Reproduce every one of the following items line for line, with no changes.

→ Excerpted records:
** start **

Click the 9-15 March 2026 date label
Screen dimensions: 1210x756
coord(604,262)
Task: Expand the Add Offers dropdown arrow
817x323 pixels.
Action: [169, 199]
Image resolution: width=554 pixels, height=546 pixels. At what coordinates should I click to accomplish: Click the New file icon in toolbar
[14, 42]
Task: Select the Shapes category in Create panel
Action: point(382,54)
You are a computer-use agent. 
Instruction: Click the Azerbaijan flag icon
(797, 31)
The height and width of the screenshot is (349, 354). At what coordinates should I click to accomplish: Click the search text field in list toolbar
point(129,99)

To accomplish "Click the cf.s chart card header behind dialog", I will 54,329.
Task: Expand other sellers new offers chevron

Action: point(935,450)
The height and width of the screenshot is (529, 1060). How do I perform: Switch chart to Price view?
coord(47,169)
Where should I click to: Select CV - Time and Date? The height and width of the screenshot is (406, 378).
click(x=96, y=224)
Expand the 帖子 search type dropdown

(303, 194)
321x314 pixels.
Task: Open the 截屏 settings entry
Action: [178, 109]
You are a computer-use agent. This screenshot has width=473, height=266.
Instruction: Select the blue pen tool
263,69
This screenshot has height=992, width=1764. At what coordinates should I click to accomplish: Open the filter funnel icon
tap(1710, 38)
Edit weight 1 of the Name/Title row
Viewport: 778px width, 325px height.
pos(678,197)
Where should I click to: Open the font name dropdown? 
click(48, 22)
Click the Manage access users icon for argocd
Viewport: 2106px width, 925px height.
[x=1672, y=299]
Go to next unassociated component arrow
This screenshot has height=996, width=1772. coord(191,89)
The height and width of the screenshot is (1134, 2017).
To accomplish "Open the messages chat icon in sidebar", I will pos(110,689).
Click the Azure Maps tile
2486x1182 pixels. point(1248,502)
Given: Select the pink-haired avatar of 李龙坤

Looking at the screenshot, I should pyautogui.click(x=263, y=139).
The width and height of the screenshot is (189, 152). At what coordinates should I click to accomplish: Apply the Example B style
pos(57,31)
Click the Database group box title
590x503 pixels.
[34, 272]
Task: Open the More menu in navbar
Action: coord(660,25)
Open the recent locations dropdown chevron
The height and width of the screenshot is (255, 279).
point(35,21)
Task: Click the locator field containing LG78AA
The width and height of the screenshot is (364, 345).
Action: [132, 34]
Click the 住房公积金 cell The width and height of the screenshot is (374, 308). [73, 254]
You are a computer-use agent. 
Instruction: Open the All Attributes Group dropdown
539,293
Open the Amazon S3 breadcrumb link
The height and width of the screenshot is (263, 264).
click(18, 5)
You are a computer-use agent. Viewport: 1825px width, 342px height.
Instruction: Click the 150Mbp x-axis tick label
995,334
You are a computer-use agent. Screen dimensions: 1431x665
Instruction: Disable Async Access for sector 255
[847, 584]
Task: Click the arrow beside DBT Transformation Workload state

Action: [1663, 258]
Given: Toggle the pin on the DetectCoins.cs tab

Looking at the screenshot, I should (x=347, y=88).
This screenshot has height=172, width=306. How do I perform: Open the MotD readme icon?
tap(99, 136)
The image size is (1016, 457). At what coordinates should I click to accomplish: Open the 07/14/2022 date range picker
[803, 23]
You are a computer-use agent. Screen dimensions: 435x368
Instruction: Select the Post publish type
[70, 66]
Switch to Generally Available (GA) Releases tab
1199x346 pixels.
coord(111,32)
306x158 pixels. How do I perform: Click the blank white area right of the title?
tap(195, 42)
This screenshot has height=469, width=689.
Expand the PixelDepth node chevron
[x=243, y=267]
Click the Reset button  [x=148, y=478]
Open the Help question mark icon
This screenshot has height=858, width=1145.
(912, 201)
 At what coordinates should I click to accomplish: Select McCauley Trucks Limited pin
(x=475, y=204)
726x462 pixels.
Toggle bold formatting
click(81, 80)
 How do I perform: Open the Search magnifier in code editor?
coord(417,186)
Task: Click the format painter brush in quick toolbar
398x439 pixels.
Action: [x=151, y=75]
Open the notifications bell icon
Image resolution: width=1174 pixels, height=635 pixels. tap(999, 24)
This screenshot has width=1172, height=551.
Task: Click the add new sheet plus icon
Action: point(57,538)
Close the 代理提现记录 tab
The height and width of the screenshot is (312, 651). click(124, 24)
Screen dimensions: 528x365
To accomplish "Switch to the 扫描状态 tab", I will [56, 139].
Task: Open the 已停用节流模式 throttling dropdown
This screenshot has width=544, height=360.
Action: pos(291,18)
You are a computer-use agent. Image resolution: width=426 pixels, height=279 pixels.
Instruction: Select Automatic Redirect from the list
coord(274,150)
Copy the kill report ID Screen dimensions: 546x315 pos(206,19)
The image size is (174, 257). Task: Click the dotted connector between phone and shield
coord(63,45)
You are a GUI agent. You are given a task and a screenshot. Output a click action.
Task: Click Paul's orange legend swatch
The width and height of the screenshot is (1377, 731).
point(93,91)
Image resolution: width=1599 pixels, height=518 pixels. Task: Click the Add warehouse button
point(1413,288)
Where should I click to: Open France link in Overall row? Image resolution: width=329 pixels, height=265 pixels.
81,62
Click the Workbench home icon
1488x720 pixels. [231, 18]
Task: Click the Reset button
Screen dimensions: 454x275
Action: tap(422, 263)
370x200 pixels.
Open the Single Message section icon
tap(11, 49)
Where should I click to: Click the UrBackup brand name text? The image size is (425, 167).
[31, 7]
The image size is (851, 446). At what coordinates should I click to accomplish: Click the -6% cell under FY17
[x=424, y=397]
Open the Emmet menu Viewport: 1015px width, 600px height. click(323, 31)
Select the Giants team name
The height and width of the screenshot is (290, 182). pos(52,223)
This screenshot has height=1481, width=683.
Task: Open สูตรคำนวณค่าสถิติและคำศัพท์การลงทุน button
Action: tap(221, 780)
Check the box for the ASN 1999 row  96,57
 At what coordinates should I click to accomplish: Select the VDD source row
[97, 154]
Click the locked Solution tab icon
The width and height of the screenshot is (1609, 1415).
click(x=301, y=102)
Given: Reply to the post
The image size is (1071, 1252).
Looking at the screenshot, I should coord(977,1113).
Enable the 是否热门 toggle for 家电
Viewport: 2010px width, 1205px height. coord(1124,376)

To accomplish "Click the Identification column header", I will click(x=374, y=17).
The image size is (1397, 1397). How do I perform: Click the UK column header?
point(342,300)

** end **

→ Response to this exercise:
Click the 9-15 March 2026 date label
Screen dimensions: 1210x756
coord(604,262)
Task: Expand the Add Offers dropdown arrow
817x323 pixels.
Action: [169, 199]
Image resolution: width=554 pixels, height=546 pixels. At what coordinates should I click to accomplish: Click the New file icon in toolbar
[14, 42]
Task: Select the Shapes category in Create panel
Action: point(382,54)
You are a computer-use agent. 
Instruction: Click the Azerbaijan flag icon
(797, 31)
The height and width of the screenshot is (349, 354). At what coordinates should I click to accomplish: Click the search text field in list toolbar
point(129,99)

To accomplish "Click the cf.s chart card header behind dialog", I will 54,329.
Task: Expand other sellers new offers chevron

Action: point(935,450)
The height and width of the screenshot is (529, 1060). How do I perform: Switch chart to Price view?
coord(47,169)
Where should I click to: Select CV - Time and Date? The height and width of the screenshot is (406, 378).
click(x=96, y=224)
Expand the 帖子 search type dropdown

(303, 194)
321x314 pixels.
Task: Open the 截屏 settings entry
Action: [178, 109]
You are a computer-use agent. This screenshot has width=473, height=266.
Instruction: Select the blue pen tool
263,69
This screenshot has height=992, width=1764. At what coordinates should I click to accomplish: Open the filter funnel icon
tap(1710, 38)
Edit weight 1 of the Name/Title row
Viewport: 778px width, 325px height.
pos(678,197)
Where should I click to: Open the font name dropdown? 
click(48, 22)
Click the Manage access users icon for argocd
Viewport: 2106px width, 925px height.
[x=1672, y=299]
Go to next unassociated component arrow
This screenshot has height=996, width=1772. coord(191,89)
The height and width of the screenshot is (1134, 2017).
To accomplish "Open the messages chat icon in sidebar", I will pos(110,689).
Click the Azure Maps tile
2486x1182 pixels. point(1248,502)
Given: Select the pink-haired avatar of 李龙坤

Looking at the screenshot, I should pyautogui.click(x=263, y=139).
The width and height of the screenshot is (189, 152). At what coordinates should I click to accomplish: Apply the Example B style
pos(57,31)
Click the Database group box title
590x503 pixels.
[34, 272]
Task: Open the More menu in navbar
Action: coord(660,25)
Open the recent locations dropdown chevron
The height and width of the screenshot is (255, 279).
point(35,21)
Task: Click the locator field containing LG78AA
The width and height of the screenshot is (364, 345).
Action: [132, 34]
Click the 住房公积金 cell The width and height of the screenshot is (374, 308). [73, 254]
You are a computer-use agent. 
Instruction: Open the All Attributes Group dropdown
539,293
Open the Amazon S3 breadcrumb link
The height and width of the screenshot is (263, 264).
click(18, 5)
You are a computer-use agent. Viewport: 1825px width, 342px height.
Instruction: Click the 150Mbp x-axis tick label
995,334
You are a computer-use agent. Screen dimensions: 1431x665
Instruction: Disable Async Access for sector 255
[847, 584]
Task: Click the arrow beside DBT Transformation Workload state

Action: [1663, 258]
Given: Toggle the pin on the DetectCoins.cs tab

Looking at the screenshot, I should (x=347, y=88).
This screenshot has height=172, width=306. How do I perform: Open the MotD readme icon?
tap(99, 136)
The image size is (1016, 457). At what coordinates should I click to accomplish: Open the 07/14/2022 date range picker
[803, 23]
You are a computer-use agent. Screen dimensions: 435x368
Instruction: Select the Post publish type
[70, 66]
Switch to Generally Available (GA) Releases tab
1199x346 pixels.
coord(111,32)
306x158 pixels. How do I perform: Click the blank white area right of the title?
tap(195, 42)
This screenshot has height=469, width=689.
Expand the PixelDepth node chevron
[x=243, y=267]
Click the Reset button  [x=148, y=478]
Open the Help question mark icon
This screenshot has height=858, width=1145.
(912, 201)
 At what coordinates should I click to accomplish: Select McCauley Trucks Limited pin
(x=475, y=204)
726x462 pixels.
Toggle bold formatting
click(81, 80)
 How do I perform: Open the Search magnifier in code editor?
coord(417,186)
Task: Click the format painter brush in quick toolbar
398x439 pixels.
Action: [x=151, y=75]
Open the notifications bell icon
Image resolution: width=1174 pixels, height=635 pixels. tap(999, 24)
This screenshot has width=1172, height=551.
Task: Click the add new sheet plus icon
Action: point(57,538)
Close the 代理提现记录 tab
The height and width of the screenshot is (312, 651). click(124, 24)
Screen dimensions: 528x365
To accomplish "Switch to the 扫描状态 tab", I will [56, 139].
Task: Open the 已停用节流模式 throttling dropdown
This screenshot has width=544, height=360.
Action: pos(291,18)
You are a computer-use agent. Image resolution: width=426 pixels, height=279 pixels.
Instruction: Select Automatic Redirect from the list
coord(274,150)
Copy the kill report ID Screen dimensions: 546x315 pos(206,19)
The image size is (174, 257). Task: Click the dotted connector between phone and shield
coord(63,45)
You are a GUI agent. You are given a task and a screenshot. Output a click action.
Task: Click Paul's orange legend swatch
The width and height of the screenshot is (1377, 731).
point(93,91)
Image resolution: width=1599 pixels, height=518 pixels. Task: Click the Add warehouse button
point(1413,288)
Where should I click to: Open France link in Overall row? Image resolution: width=329 pixels, height=265 pixels.
81,62
Click the Workbench home icon
1488x720 pixels. [231, 18]
Task: Click the Reset button
Screen dimensions: 454x275
Action: tap(422, 263)
370x200 pixels.
Open the Single Message section icon
tap(11, 49)
Where should I click to: Click the UrBackup brand name text? The image size is (425, 167).
[31, 7]
The image size is (851, 446). At what coordinates should I click to accomplish: Click the -6% cell under FY17
[x=424, y=397]
Open the Emmet menu Viewport: 1015px width, 600px height. click(323, 31)
Select the Giants team name
The height and width of the screenshot is (290, 182). pos(52,223)
This screenshot has height=1481, width=683.
Task: Open สูตรคำนวณค่าสถิติและคำศัพท์การลงทุน button
Action: tap(221, 780)
Check the box for the ASN 1999 row  96,57
 At what coordinates should I click to accomplish: Select the VDD source row
[97, 154]
Click the locked Solution tab icon
The width and height of the screenshot is (1609, 1415).
click(x=301, y=102)
Given: Reply to the post
The image size is (1071, 1252).
Looking at the screenshot, I should coord(977,1113).
Enable the 是否热门 toggle for 家电
Viewport: 2010px width, 1205px height. coord(1124,376)

To accomplish "Click the Identification column header", I will click(x=374, y=17).
The image size is (1397, 1397). How do I perform: Click the UK column header?
point(342,300)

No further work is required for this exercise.